In the process of implementation, the second computing device is implemented by using various electronic devices with information processing capabilities, for example, the electronic device can be implemented for a smart phone, a notebook computer, a desktop computer, a server cluster, or the like.

8 is a schematic structural diagram of a semantic parsing apparatus based on a state machine according to an embodiment of the present application. As shown in FIG. 8, the apparatus 800 includes a processor and a memory connected to the processor; The machine readable instruction unit executed by the processor; the machine readable instruction unit comprises: a third acquisition unit 801, an input unit 802, a third acquisition unit 803, and an output unit 804, wherein:

The third obtaining unit 801 is configured to obtain a to-be-analyzed statement of the voice product.

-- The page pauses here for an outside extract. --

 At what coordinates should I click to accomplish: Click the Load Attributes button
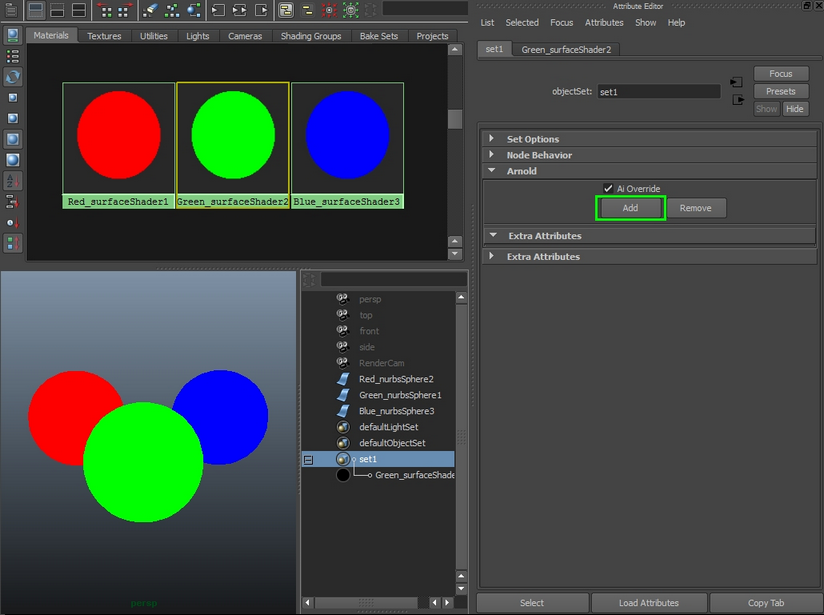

The input unit 802 is configured to input the to-be-resolved statement into a first node of a preset state machine;

The fourth obtaining unit 803 is configured to obtain an output result from a last node of the state machine;

The output unit 804 is configured to output the output result.

In other embodiments of the present application, the apparatus includes a first determining unit, a second determining unit, a third determining unit, a first forming unit, and a second forming unit, wherein:

The second determining unit is configured to determine, according to a function of the voice product, a step set of the voice product in semantic parsing, where the step set includes at least two or more steps;

The second forming unit is configured to form the node to form a state machine of the voice product.

In other embodiments of the present application, in order to form a state machine, the first computing device formed by the first computing device may run on the first computing device or may operate as a functional module in the second On the computing device, the second computing device may be a server of the voice product or a terminal of the voice product. In other words, the state machine formed by the first computing device may be output to the server of the voice product or may be output to the terminal of the voice product. Based on this understanding, an embodiment of the present application further provides a state machine based semantic parsing system, which has multiple implementation modes, wherein:

First mode: As shown in FIG. 9A, the system 900 of the first mode includes a first computing device 901, a second computing device 902, and a terminal 903, where:

The first computing device 901 is configured to form a state machine (such as the foregoing method or the embodiment shown in Figure 8), and then output the formed state machine to the second computing device 902;

The client 903 is installed with a voice product client (for example, a mobile phone voice assistant, a browser voice assistant), the user opens the client on the terminal, and then the user speaks a sentence, and the client sends the received voice to the second calculation. Device 902;

The second computing device 902 is a server of the terminal 903, the second computing device 902 is configured to run the state machine output by the first device 901, and the second computing device 902 is further configured to receive the voice output by the client of the terminal 903, and then the voice is Performing speech recognition preprocessing, obtaining a statement to be parsed, inputting the statement to be parsed into a state machine running on the second computing device 902, and then obtaining an output result outputted from the state machine, and returning the output result to the client of the terminal 903. Finally, the client of the terminal 903 outputs the output result to the user.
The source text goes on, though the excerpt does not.